The book does not give any real proof of the Illuminati per se, but descriptions of the organization of the Illuminati as branching off of Masonry. For this he relies on two main sources, Robin and Barruel, from whom all his information is taken. It seems an incontrovertible fact that Illuminism did exist (founded by Weishaupt in 1776), but the question that remains is whether they were, in fact, evil and, as we’ve seen, that depends on how we define evil. Payson lists, towards the end of the book, some practices of the Illuminati (like drowning priests and babies) intended to horrify the reader, but it seems like he’s reporting on Satanic cults—no actual instances of such practices may have ever occurred.

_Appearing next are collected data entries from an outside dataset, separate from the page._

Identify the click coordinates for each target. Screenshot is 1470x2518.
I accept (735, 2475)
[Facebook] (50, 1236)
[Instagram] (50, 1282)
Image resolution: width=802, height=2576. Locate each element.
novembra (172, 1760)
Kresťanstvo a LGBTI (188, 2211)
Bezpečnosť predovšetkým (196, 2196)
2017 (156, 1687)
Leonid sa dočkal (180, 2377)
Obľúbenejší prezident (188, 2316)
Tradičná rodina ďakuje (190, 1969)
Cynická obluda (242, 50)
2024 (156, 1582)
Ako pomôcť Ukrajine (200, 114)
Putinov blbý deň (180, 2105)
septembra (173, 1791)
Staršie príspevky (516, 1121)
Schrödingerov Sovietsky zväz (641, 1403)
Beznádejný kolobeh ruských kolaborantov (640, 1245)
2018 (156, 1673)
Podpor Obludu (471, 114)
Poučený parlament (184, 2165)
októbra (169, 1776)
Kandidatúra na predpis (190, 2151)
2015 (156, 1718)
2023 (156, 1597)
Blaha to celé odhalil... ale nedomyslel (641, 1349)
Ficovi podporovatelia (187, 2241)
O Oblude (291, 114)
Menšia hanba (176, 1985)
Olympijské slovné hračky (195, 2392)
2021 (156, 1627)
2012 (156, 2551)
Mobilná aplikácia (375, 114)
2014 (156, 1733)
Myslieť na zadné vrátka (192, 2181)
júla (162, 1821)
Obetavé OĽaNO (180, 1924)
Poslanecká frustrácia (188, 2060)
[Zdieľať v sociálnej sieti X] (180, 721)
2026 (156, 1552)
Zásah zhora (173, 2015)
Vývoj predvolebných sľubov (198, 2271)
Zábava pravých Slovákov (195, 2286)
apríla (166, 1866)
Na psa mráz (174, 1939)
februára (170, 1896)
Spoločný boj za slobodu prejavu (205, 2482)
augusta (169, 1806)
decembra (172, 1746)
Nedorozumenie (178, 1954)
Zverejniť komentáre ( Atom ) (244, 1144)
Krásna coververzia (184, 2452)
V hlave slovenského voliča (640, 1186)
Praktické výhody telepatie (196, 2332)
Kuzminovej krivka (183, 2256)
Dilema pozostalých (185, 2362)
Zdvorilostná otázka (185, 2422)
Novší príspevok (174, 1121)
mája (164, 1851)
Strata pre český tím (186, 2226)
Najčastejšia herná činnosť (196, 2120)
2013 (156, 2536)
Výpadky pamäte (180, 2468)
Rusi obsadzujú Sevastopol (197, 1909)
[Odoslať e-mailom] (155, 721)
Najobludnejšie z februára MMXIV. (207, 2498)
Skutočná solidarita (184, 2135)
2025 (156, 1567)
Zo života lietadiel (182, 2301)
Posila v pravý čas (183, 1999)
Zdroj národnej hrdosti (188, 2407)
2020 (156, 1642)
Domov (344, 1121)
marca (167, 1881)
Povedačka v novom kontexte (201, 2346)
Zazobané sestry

Payson has some recommendations to prevent the Atheist revolution from coming about. Of course, it is of the utmost importance that anyone who is not a loyal Christian be denied employment in a pubic office (178). That would allow them to spread their evil further. Nor should clergymen attempt to convert them by making Christianity amenable to their views: they must accept Christianity as Seth Payson believes it to be. Children should be educated at home in the ways of religion and morality, as in the German universities “the chief study is the new system of philosophy, by which the mind is totally bewildered, and at length deprived of every solid principle of religion, morality or sound politics” (136, quoted from Appendix to Anti-Jacobin Review).

In short, I found this book to be less about the Illuminati than about how Seth Payson hates Atheists.